• **EXTRAIT FOURNI**:

--------------------------------------------------

Cour de justice de l’Union européenne, le 19 octobre 2017, n°C-231/16

La Cour de justice de l’Union européenne a rendu une décision le 19 octobre 2017 relative au régime des conflits de marques.

Le litige portait sur la coexistence d’actions en contrefaçon fondées sur des titres nationaux et européens entre les mêmes parties. Une partie a saisi une juridiction nationale pour obtenir l’interdiction de l’usage d’un signe sur un territoire étatique spécifique. Ensuite, une autre action a été engagée devant un tribunal d’un autre État membre concernant la marque de l’Union européenne. Le juge saisi en second lieu s’est interrogé sur l’application des règles de litispendance prévues par le droit de l’Union. La question posée visait à définir les conditions de l’existence de mêmes faits entre deux procédures distinctes et concurrentes. La Cour juge que l’identité de faits suppose une contrefaçon alléguée sur le territoire des mêmes États membres. L’étude portera d’abord sur l’identification de la notion de mêmes faits avant d’envisager la mise en œuvre de la litispendance.

--------------------------------------------------

• **ÉNONCÉ**: Restituez le passage de l'extrait sur l'arrêt du 19 octobre 2017 qui commence par « Cour de justice de l’Union européenne, le » et va jusqu'à « conflits de marques. ». Les lignes forment un matériau indépendant de l'extrait.

--------------------------------------------------

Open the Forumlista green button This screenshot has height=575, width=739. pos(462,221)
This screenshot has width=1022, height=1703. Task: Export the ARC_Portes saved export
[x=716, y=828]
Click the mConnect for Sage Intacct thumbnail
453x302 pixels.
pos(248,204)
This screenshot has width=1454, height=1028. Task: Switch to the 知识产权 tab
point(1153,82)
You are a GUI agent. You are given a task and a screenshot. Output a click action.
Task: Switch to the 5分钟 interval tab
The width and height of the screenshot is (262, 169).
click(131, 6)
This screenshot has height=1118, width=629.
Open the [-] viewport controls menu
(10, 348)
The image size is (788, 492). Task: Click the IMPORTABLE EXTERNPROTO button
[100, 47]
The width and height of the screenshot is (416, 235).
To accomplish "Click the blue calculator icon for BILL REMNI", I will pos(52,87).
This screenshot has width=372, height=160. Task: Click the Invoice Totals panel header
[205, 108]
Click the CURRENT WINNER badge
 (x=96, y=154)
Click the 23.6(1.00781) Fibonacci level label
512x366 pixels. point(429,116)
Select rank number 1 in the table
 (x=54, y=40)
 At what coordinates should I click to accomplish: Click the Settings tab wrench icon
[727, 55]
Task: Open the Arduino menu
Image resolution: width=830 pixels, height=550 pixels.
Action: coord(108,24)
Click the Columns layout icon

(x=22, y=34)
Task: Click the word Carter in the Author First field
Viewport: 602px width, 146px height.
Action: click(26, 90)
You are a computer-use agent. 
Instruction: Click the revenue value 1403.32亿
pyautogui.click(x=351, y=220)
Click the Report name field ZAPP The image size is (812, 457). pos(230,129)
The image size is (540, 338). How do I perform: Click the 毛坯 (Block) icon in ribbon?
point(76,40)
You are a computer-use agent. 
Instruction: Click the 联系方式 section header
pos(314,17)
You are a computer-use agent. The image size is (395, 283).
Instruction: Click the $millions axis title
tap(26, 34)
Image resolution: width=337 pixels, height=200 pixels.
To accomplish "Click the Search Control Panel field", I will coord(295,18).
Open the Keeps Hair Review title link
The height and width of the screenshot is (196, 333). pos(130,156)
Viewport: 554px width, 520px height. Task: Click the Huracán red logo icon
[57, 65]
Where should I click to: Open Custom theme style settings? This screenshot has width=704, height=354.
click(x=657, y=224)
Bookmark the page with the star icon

--------------------------------------------------

• **RÉPONSE**:
Cour de justice de l’Union européenne, le 19 octobre 2017, n°C-231/16

La Cour de justice de l’Union européenne a rendu une décision le 19 octobre 2017 relative au régime des conflits de marques.